5. **Step 350 Anomaly:** At step 350, the median for `Hybrid (LLM)` drops noticeably compared to its trend, while the other two models continue their upward trajectory.
### Interpretation
The data suggests a clear hierarchy in the models' ability to generate or maintain neighbor connections over time in this simulation.
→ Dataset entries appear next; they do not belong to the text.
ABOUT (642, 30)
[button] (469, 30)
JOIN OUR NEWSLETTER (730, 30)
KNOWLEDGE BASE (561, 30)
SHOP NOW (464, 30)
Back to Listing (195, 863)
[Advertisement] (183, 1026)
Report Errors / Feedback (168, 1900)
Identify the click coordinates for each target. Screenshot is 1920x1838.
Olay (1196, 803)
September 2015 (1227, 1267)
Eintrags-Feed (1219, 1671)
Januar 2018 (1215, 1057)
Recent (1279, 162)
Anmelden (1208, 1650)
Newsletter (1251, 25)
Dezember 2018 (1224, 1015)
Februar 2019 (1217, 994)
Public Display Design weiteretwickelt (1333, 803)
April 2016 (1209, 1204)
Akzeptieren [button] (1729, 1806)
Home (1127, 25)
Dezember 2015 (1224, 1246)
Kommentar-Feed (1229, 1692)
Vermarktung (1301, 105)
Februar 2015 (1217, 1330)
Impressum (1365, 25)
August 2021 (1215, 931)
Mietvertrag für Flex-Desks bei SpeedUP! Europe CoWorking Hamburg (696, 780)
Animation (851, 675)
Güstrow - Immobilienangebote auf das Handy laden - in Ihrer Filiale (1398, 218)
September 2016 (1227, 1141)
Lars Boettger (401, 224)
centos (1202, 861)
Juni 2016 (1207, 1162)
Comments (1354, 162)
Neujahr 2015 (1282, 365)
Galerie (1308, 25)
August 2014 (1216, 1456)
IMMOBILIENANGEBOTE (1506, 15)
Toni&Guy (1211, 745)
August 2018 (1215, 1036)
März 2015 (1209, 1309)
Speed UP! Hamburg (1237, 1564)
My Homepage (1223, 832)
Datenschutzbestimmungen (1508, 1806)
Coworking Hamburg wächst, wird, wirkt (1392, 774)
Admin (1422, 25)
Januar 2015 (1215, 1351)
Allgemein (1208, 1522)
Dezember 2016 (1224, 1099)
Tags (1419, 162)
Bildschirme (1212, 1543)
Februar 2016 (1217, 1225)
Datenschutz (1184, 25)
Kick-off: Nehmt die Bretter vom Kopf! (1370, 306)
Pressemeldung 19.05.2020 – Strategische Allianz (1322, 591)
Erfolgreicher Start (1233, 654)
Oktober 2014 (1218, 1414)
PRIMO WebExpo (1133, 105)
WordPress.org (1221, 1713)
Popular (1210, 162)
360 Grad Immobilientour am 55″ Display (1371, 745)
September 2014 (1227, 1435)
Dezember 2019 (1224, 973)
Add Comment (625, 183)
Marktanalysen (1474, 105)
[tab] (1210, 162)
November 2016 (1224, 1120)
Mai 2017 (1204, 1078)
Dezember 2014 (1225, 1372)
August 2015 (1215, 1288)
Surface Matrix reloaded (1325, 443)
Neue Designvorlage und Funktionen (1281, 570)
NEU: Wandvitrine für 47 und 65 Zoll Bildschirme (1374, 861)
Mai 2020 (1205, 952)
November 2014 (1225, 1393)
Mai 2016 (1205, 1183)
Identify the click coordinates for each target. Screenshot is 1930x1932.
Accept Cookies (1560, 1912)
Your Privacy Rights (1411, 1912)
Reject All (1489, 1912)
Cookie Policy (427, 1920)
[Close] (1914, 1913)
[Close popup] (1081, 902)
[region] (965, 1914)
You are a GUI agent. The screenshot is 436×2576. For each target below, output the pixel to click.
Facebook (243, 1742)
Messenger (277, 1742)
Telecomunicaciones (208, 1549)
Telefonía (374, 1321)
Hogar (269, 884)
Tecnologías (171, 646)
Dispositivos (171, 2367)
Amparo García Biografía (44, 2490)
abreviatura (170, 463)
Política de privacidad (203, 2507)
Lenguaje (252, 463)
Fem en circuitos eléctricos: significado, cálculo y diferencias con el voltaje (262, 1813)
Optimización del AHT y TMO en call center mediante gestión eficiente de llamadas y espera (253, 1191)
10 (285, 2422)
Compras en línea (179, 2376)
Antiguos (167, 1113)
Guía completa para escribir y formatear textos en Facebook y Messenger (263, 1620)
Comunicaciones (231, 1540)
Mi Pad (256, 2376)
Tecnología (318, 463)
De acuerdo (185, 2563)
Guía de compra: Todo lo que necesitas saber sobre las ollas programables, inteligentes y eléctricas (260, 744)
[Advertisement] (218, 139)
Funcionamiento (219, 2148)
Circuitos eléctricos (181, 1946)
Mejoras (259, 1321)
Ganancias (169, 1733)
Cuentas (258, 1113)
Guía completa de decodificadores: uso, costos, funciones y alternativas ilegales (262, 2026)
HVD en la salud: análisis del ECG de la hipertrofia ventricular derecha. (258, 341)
The pure `NetLogo` model is the most effective and consistent at increasing the average number of neighbors. The `Hybrid (NetLogo)` model performs well, following a similar but slightly lower trajectory. The `Hybrid (LLM)` model, while showing an overall increase, is characterized by high instability and lower final performance.
This could imply that integrating a Large Language Model (LLM) into the hybrid system introduces significant noise or unpredictability into the agent behavior governing neighbor relationships, whereas the rule-based NetLogo environment produces more stable and scalable outcomes for this specific metric. The high variance in the LLM hybrid might be a critical finding, suggesting it requires further tuning or that its decision-making process leads to a wider range of emergent social structures. The chart effectively demonstrates not just the central tendency but the crucial difference in reliability between the modeling approaches.